Start of Data to use

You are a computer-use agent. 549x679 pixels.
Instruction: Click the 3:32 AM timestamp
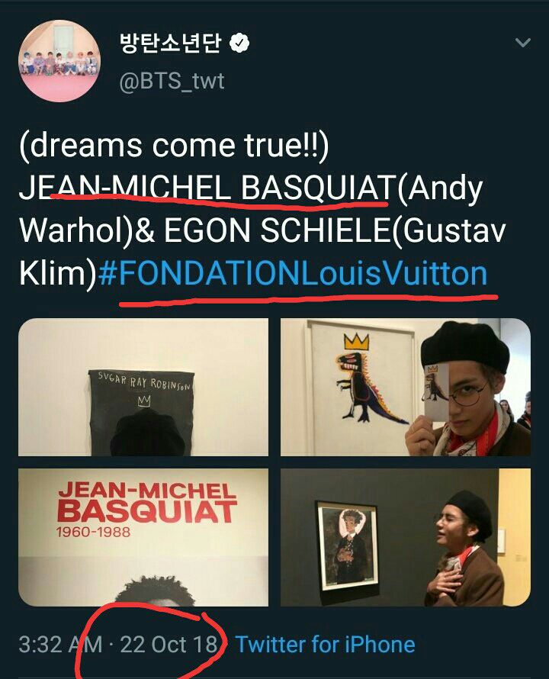60,645
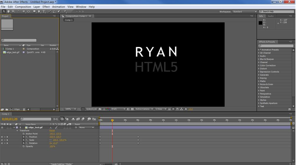This screenshot has height=165, width=296.
Task: Switch to the Audio panel tab
Action: coord(271,16)
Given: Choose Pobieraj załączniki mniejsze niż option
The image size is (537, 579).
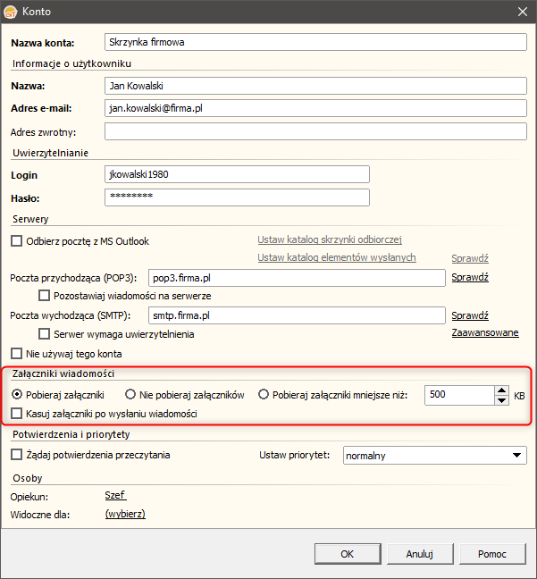Looking at the screenshot, I should tap(264, 394).
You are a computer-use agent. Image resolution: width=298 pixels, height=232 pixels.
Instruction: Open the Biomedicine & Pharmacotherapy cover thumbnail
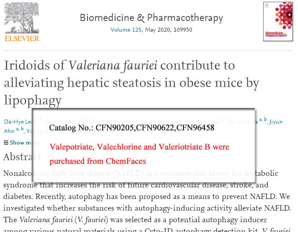tap(278, 21)
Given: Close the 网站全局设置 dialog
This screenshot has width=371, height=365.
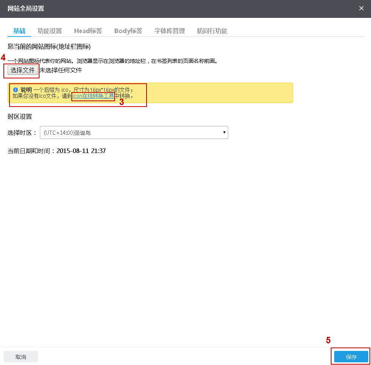Looking at the screenshot, I should (361, 8).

End of Data to use

**What you are asked to do**
Every line from the one with "Given: Close the 网站全局设置 dialog" through the last line of the data must be copied exactly. Leave the pictures out.

**Response to this task**
Given: Close the 网站全局设置 dialog
This screenshot has width=371, height=365.
Looking at the screenshot, I should (361, 8).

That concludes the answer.